Recursive splicing (RS) is a mechanism to excise long introns from messenger RNA precursors. New York Institute of Technology researchers focused on nuclear RNA, which is enriched for RS splicing intermediates and nascent transcripts, to investigate RS in the mouse brain. The researchers identified new RS sites and discovered that RS is constitutive between excitatory and inhibitory neurons and between sexes in the mouse cerebral cortex. Moreover, they found that the primary sequence context, including the U1 snRNA binding site, the polypyrimidine tract, and a strong 3′ splice site, determines RS sites in long introns. The researchers also uncovered a new type of exon-like RS events termed exonicRS that may represent an intermediate stage of RS sites evolving into annotated exons. Furthermore, the strengths of 5′ splice sites are able to classify RS events into RS sites and exonicRS. Overall, these findings provide mechanistic insights into the splicing and evolution of long genes.
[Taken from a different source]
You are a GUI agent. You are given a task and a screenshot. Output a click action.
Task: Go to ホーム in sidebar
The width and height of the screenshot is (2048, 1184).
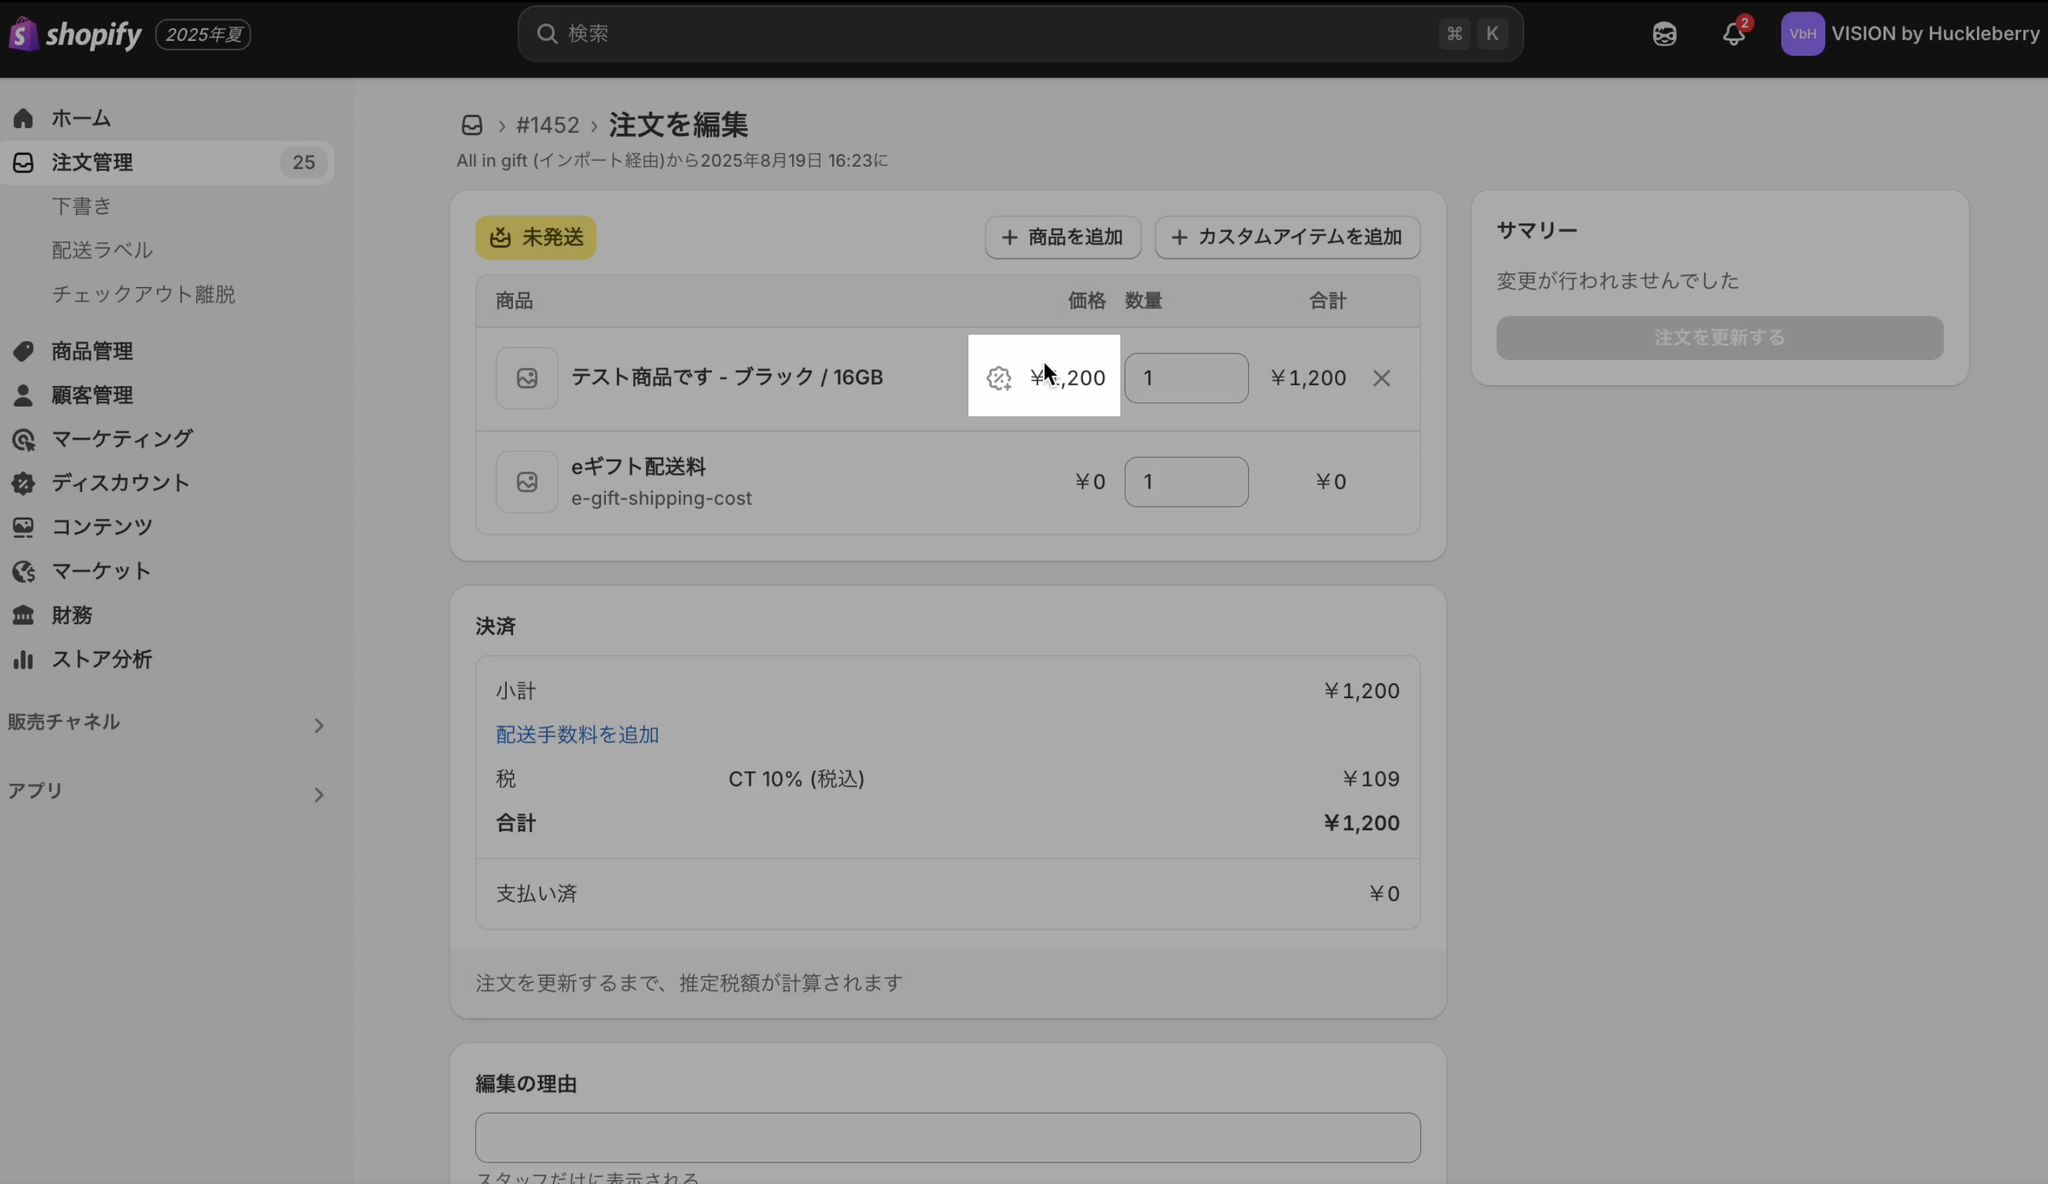pyautogui.click(x=81, y=118)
Nuclear total RNA-seq is efficient to identify recursive splicing (RS) events
(a) Schematic of the two features of RS – the saw-tooth pattern (red triangles) and the RS junction read. (b) Schematic of the isolation of different types of RNA. (c) Sequencing profile at Hs6st3 locus. r1, replicate 1. kb, kilobases. (d) Boxplot of normalized numbers of RS junction reads at Hs6st3 RS site. RPM, reads per million uniquely mapped reads. *, P = 0.03, one-tailed t-test. (e) Schematic of the pipeline utilizing nuclear total RNA seq data to identify RS sites. (f) Sequencing profile at Lsamp locus. Green arrows indicate the four novel RS sites. (g) Bar plot of RS sites identified utilizing the two sequencing methods in the mouse cortex.